* BRIEF: Produce an exact transcription of every entry.

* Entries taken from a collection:
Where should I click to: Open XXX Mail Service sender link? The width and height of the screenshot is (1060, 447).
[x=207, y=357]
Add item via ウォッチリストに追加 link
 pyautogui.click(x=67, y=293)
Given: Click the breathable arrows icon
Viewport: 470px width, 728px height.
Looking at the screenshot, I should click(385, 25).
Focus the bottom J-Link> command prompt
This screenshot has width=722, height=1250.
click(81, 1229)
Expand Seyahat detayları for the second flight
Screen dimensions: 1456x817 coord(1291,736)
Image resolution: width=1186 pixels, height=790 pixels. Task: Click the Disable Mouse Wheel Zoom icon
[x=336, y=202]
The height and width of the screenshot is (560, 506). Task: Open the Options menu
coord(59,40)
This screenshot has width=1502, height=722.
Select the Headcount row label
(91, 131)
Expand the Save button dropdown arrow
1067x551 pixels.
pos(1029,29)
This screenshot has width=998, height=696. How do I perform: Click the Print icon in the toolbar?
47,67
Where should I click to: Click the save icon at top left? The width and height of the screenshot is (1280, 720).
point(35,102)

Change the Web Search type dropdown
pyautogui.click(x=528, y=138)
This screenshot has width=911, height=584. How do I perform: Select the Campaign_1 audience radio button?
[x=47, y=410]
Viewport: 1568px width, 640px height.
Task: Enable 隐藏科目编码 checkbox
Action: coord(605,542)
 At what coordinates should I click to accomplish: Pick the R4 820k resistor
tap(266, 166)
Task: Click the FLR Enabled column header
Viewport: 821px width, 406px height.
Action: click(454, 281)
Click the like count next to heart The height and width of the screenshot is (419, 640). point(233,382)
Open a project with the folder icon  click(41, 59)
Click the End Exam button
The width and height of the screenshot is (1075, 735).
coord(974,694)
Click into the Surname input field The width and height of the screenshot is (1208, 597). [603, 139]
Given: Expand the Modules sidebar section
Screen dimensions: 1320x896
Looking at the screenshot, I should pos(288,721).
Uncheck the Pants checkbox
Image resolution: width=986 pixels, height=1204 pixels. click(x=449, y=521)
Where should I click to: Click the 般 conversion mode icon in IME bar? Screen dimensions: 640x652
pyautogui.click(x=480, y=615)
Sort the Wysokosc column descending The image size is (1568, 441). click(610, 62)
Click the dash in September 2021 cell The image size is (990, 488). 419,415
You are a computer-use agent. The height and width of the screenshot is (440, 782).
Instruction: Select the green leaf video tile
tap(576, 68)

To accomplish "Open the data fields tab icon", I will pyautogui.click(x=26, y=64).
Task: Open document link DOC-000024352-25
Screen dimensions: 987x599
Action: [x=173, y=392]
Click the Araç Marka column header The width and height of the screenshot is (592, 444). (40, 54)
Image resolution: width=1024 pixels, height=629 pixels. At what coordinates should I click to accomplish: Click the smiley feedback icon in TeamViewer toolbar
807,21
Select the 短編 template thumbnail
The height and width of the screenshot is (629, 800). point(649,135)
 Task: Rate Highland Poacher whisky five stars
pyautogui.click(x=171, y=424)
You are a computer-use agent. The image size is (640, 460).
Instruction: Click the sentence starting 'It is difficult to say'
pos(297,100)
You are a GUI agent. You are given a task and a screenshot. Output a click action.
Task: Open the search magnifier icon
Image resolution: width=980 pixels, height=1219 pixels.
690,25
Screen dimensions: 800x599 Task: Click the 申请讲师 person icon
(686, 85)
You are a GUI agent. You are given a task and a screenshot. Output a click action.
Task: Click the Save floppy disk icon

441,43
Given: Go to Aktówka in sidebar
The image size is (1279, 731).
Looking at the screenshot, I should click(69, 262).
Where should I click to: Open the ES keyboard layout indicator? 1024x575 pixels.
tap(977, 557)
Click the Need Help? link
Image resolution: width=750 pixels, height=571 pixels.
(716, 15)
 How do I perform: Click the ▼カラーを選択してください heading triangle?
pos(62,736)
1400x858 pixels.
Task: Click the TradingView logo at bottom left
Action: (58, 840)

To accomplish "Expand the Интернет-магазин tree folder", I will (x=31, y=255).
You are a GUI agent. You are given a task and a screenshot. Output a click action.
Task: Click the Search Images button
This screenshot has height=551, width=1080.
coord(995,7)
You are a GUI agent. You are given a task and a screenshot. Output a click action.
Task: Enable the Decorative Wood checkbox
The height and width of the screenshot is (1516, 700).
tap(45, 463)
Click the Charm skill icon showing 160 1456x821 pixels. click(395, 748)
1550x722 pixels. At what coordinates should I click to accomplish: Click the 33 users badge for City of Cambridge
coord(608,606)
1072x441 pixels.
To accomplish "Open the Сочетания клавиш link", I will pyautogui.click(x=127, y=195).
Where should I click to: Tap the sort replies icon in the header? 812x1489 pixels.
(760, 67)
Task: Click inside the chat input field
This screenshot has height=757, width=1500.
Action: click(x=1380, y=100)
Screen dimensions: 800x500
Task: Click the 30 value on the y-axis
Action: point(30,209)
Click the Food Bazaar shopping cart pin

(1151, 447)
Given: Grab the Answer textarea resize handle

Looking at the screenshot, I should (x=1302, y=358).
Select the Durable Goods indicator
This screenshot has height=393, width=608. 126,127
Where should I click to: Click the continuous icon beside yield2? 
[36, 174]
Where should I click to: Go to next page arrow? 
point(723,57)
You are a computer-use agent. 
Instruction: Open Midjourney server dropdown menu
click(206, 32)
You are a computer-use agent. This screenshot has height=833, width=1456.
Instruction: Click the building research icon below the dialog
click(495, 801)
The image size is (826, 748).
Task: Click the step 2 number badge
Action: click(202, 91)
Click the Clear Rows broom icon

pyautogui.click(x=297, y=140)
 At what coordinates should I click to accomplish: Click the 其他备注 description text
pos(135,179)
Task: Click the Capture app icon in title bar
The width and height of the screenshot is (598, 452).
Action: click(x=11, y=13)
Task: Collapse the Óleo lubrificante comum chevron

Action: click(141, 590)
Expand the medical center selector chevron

* RESULT FOR THIS TASK:
Where should I click to: Open XXX Mail Service sender link? The width and height of the screenshot is (1060, 447).
[x=207, y=357]
Add item via ウォッチリストに追加 link
 pyautogui.click(x=67, y=293)
Given: Click the breathable arrows icon
Viewport: 470px width, 728px height.
Looking at the screenshot, I should click(385, 25).
Focus the bottom J-Link> command prompt
This screenshot has width=722, height=1250.
click(81, 1229)
Expand Seyahat detayları for the second flight
Screen dimensions: 1456x817 coord(1291,736)
Image resolution: width=1186 pixels, height=790 pixels. Task: Click the Disable Mouse Wheel Zoom icon
[x=336, y=202]
The height and width of the screenshot is (560, 506). Task: Open the Options menu
coord(59,40)
This screenshot has width=1502, height=722.
Select the Headcount row label
(91, 131)
Expand the Save button dropdown arrow
1067x551 pixels.
pos(1029,29)
This screenshot has width=998, height=696. How do I perform: Click the Print icon in the toolbar?
47,67
Where should I click to: Click the save icon at top left? The width and height of the screenshot is (1280, 720).
point(35,102)

Change the Web Search type dropdown
pyautogui.click(x=528, y=138)
This screenshot has width=911, height=584. How do I perform: Select the Campaign_1 audience radio button?
[x=47, y=410]
Viewport: 1568px width, 640px height.
Task: Enable 隐藏科目编码 checkbox
Action: coord(605,542)
 At what coordinates should I click to accomplish: Pick the R4 820k resistor
tap(266, 166)
Task: Click the FLR Enabled column header
Viewport: 821px width, 406px height.
Action: click(454, 281)
Click the like count next to heart The height and width of the screenshot is (419, 640). point(233,382)
Open a project with the folder icon  click(41, 59)
Click the End Exam button
The width and height of the screenshot is (1075, 735).
coord(974,694)
Click into the Surname input field The width and height of the screenshot is (1208, 597). [603, 139]
Given: Expand the Modules sidebar section
Screen dimensions: 1320x896
Looking at the screenshot, I should pos(288,721).
Uncheck the Pants checkbox
Image resolution: width=986 pixels, height=1204 pixels. click(x=449, y=521)
Where should I click to: Click the 般 conversion mode icon in IME bar? Screen dimensions: 640x652
pyautogui.click(x=480, y=615)
Sort the Wysokosc column descending The image size is (1568, 441). click(610, 62)
Click the dash in September 2021 cell The image size is (990, 488). 419,415
You are a computer-use agent. The height and width of the screenshot is (440, 782).
Instruction: Select the green leaf video tile
tap(576, 68)

To accomplish "Open the data fields tab icon", I will pyautogui.click(x=26, y=64).
Task: Open document link DOC-000024352-25
Screen dimensions: 987x599
Action: [x=173, y=392]
Click the Araç Marka column header The width and height of the screenshot is (592, 444). (40, 54)
Image resolution: width=1024 pixels, height=629 pixels. At what coordinates should I click to accomplish: Click the smiley feedback icon in TeamViewer toolbar
807,21
Select the 短編 template thumbnail
The height and width of the screenshot is (629, 800). point(649,135)
 Task: Rate Highland Poacher whisky five stars
pyautogui.click(x=171, y=424)
You are a computer-use agent. The image size is (640, 460).
Instruction: Click the sentence starting 'It is difficult to say'
pos(297,100)
You are a GUI agent. You are given a task and a screenshot. Output a click action.
Task: Open the search magnifier icon
Image resolution: width=980 pixels, height=1219 pixels.
690,25
Screen dimensions: 800x599 Task: Click the 申请讲师 person icon
(686, 85)
You are a GUI agent. You are given a task and a screenshot. Output a click action.
Task: Click the Save floppy disk icon

441,43
Given: Go to Aktówka in sidebar
The image size is (1279, 731).
Looking at the screenshot, I should click(69, 262).
Where should I click to: Open the ES keyboard layout indicator? 1024x575 pixels.
tap(977, 557)
Click the Need Help? link
Image resolution: width=750 pixels, height=571 pixels.
(716, 15)
 How do I perform: Click the ▼カラーを選択してください heading triangle?
pos(62,736)
1400x858 pixels.
Task: Click the TradingView logo at bottom left
Action: (58, 840)

To accomplish "Expand the Интернет-магазин tree folder", I will (x=31, y=255).
You are a GUI agent. You are given a task and a screenshot. Output a click action.
Task: Click the Search Images button
This screenshot has height=551, width=1080.
coord(995,7)
You are a GUI agent. You are given a task and a screenshot. Output a click action.
Task: Enable the Decorative Wood checkbox
The height and width of the screenshot is (1516, 700).
tap(45, 463)
Click the Charm skill icon showing 160 1456x821 pixels. click(395, 748)
1550x722 pixels. At what coordinates should I click to accomplish: Click the 33 users badge for City of Cambridge
coord(608,606)
1072x441 pixels.
To accomplish "Open the Сочетания клавиш link", I will pyautogui.click(x=127, y=195).
Where should I click to: Tap the sort replies icon in the header? 812x1489 pixels.
(760, 67)
Task: Click inside the chat input field
This screenshot has height=757, width=1500.
Action: click(x=1380, y=100)
Screen dimensions: 800x500
Task: Click the 30 value on the y-axis
Action: point(30,209)
Click the Food Bazaar shopping cart pin

(1151, 447)
Given: Grab the Answer textarea resize handle

Looking at the screenshot, I should (x=1302, y=358).
Select the Durable Goods indicator
This screenshot has height=393, width=608. 126,127
Where should I click to: Click the continuous icon beside yield2? 
[36, 174]
Where should I click to: Go to next page arrow? 
point(723,57)
You are a computer-use agent. 
Instruction: Open Midjourney server dropdown menu
click(206, 32)
You are a computer-use agent. This screenshot has height=833, width=1456.
Instruction: Click the building research icon below the dialog
click(495, 801)
The image size is (826, 748).
Task: Click the step 2 number badge
Action: click(202, 91)
Click the Clear Rows broom icon

pyautogui.click(x=297, y=140)
 At what coordinates should I click to accomplish: Click the 其他备注 description text
pos(135,179)
Task: Click the Capture app icon in title bar
The width and height of the screenshot is (598, 452).
Action: click(x=11, y=13)
Task: Collapse the Óleo lubrificante comum chevron

Action: click(141, 590)
Expand the medical center selector chevron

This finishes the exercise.